15. The enterprise computing platform of claim 14, wherein querying the internal data management system to determine the first previous interactions between the enterprise organization and the user comprises:

providing a query to the internal data management system, wherein the query indicates the user information associated with the user; and

in response to providing the query, receiving, from the internal data management system, data management system information indicating the first previous interactions between the enterprise organization and the user.

16. The enterprise computing platform of claim 14, wherein querying the external data management system to determine the second previous interactions between the third party and the user comprises:

providing a query to the external data management system, wherein the query indicates the user information associated with the user; and

in response to providing the query, receiving, from the external data management system, data management system information indicating the second previous interactions between the third party and the user.

17. The enterprise computing platform of claim 14, wherein determining the one or more calculated risk metrics comprises:

aggregating the first previous interactions and the second previous interactions to determine aggregated interactions of the user; and

comparing the aggregated interactions of the user with the one or more thresholds to determine a risk profile for the user, wherein generating the dynamic identity data request is based on the determined risk profile.

18. The enterprise computing platform of claim 17, wherein aggregating the first previous interactions and the second previous interactions comprises:

applying one or more weights to the first previous interactions and the second previous interactions; and

determining the aggregated interactions of the user based on applying the one or more weights.

19. The enterprise computing platform of claim 18, wherein the first previous interactions are associated with a prescription pick-up interaction and the second previous interactions are associated with a financial interaction, and wherein applying the one or more weights comprises applying a first weight to the first previous interactions and a second weight to the second previous interactions, wherein the first weight and the second weight are different.

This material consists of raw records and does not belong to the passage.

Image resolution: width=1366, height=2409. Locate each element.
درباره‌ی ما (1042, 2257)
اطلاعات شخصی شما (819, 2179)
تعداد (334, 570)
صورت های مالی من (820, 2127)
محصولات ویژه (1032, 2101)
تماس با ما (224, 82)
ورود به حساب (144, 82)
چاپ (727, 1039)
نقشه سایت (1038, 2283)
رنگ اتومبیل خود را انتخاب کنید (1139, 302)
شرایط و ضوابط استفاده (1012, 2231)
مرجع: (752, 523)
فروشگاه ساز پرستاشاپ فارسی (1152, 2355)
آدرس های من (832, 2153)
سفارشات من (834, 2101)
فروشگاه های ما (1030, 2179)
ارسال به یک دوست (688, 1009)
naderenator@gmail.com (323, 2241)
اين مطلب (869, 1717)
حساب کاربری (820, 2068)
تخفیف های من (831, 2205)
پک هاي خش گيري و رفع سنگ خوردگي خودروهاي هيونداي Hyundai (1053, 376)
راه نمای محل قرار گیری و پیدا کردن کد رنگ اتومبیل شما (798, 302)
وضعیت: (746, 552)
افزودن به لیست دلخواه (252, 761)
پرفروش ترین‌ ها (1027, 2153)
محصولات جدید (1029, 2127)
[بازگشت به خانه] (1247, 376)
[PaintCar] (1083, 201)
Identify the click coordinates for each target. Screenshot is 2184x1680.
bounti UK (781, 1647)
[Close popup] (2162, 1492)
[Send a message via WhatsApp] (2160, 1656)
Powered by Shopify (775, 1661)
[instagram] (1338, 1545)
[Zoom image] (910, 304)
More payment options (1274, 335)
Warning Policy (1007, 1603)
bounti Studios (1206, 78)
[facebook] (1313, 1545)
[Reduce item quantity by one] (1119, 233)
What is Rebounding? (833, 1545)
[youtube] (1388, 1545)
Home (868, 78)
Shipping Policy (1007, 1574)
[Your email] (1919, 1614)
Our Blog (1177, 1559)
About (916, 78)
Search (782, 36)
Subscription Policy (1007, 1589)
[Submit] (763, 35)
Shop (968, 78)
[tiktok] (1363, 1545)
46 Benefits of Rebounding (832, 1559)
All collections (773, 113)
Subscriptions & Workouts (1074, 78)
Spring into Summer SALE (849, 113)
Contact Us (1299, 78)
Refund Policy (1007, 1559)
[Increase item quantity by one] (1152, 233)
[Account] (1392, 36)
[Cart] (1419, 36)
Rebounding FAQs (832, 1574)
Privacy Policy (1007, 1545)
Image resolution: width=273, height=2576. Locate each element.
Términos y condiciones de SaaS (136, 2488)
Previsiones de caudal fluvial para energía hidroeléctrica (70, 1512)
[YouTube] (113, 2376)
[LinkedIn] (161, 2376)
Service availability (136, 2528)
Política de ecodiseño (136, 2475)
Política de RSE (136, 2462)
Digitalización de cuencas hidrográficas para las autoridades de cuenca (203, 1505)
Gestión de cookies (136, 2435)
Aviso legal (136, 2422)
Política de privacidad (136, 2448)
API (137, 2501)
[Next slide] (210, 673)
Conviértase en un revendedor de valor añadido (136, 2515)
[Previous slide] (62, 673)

20. A non-transitory computer-readable medium having processor-executable instructions stored thereon, wherein the processor-executable instructions, when executed, facilitate:

receiving, from a user device, user information comprising one or more identifiers associated with a user, wherein the one or more identifiers indicates a phone number associated with the user device;

based on the user information, querying an internal data management system to determine first previous interactions between an enterprise organization and the user;

based on the user information, querying an external data management system to determine second previous interactions between a third party and the user;

determining one or more calculated risk metrics associated with the user based on comparing the first previous interactions and the second previous interactions with one or more thresholds;

generating a dynamic identity data request for the user based on the one or more calculated risk metrics;

in response to providing the dynamic identity data request to the user device, receiving, from the user device, dynamic identity data for the user;

based on the dynamic identity data, creating a data structure for a new digital account for the user;

populating a plurality of entries for the user within the created data structure based on the user information and the one or more calculated risk metrics, wherein a first entry, of the plurality of entries, indicates a level for the user that is based on the one or more calculated risk metrics; and

authorizing the user access to one or more services based on the level for the user that is within the created data structure.